During the imperialist war, the ruling Menshevik party in Georgia poured into the conscience of the toiling masses the poison of bourgeois patriotism, in this way acting in agreement with the traitor leaders of the Second International.

When Tsarism was overthrown by the March revolution in 1917, the middle class Menshevik and Socialist-Revolutionary parties came to power for a while in the whole of Russia. An important role among them was played by the leaders of Georgian Menshevism, Chkheidze, Tseretelli and others.

In the sphere of international politics the watchwords of the Mensheviks, as well as all the rest of the petty bourgeois parties, was to continue the war on the side of the imperialist nations of the Entente.

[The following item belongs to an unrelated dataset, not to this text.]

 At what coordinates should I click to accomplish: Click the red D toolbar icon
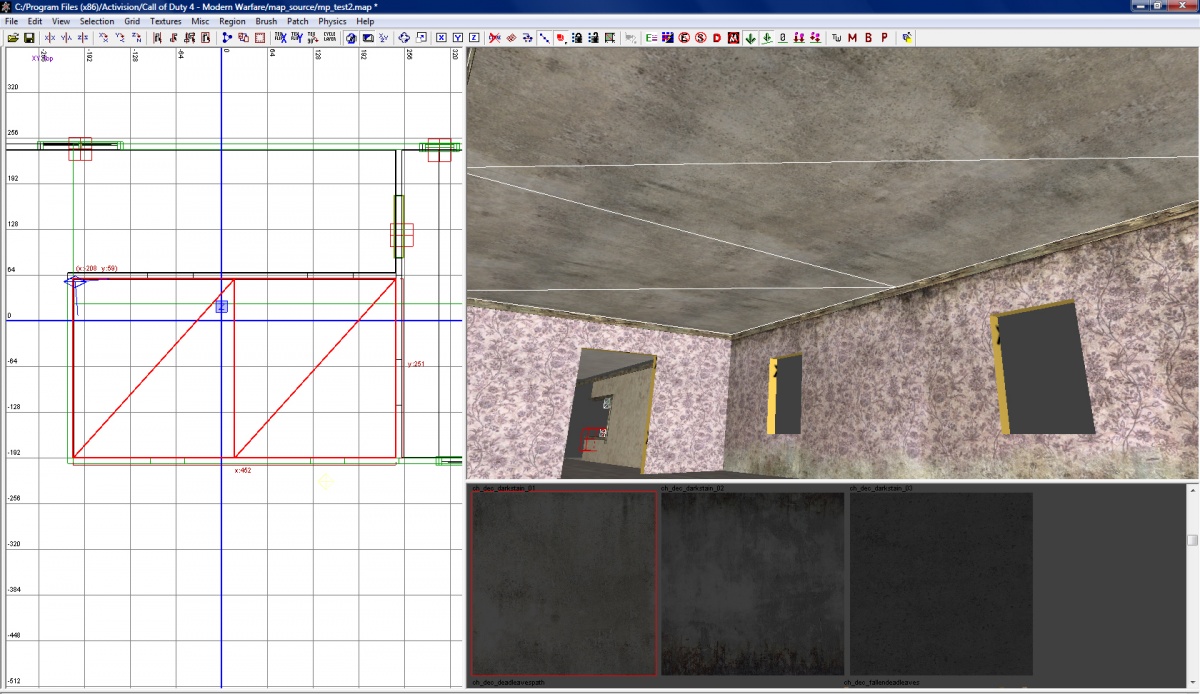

In the social domain the Mensheviks strove to uphold the bourgeois order.

Politically they deemed it necessary to mask the bourgeois rule under the name of ‘democratic republic’, which world experience has shown to be nothing but a tool in the hands of the ruling capitalist clique.

In their national policy the Mensheviks were at one with all the bourgeois and petty bourgeois parties in fighting decisively against the national demands of the Finns, the Ukrainians, and other nationalities that were shut up in the Tsarist prisons.

In Georgia herself they hampered with all possible means the struggle of the toiling masses against their oppressors, hindered the solution of the agrarian question, kept at their service officials who had been employed by the Tsar’s government, etc.

In full accord with the avowed bourgeois press, Menshevik papers centred all their efforts on a campaign of calumny against the Bolsheviks, misrepresenting them in the eyes of the workers and peasants as enemies of the revolution and Tsarist agents. Never in the history of political struggles has there been a campaign of lies more base, more spiteful, than this.

After the almost bloodless Petrograd October revolution, which overthrew the decayed government of Kerensky and Tseretelli, the Mensheviks took the lead in the civil war that united into one common camp against the workers’ and peasants’ Soviets, all the Mensheviks, Socialist-Revolutionaries, Cadets, and the ‘Black Hundred’ in the country. When all obstacles had been overcome and the workers were victorious in almost the whole of Russia, the Georgian Mensheviks severed the whole of Trans-Caucasia from the Soviet Republic and tried to make it an independent bourgeois state. Having broken off their ties with the Russian working class, they went hand in hand with the bourgeois and landlord clique as represented by the Georgian Nationalists, the Armenian ‘Dashnaks’, and the Azerbaijan Musavatists. Under Menshevik leadership all Trans-Caucasia was converted into counterrevolutionary trenches to crush the growing workers’ and peasants’ revolution.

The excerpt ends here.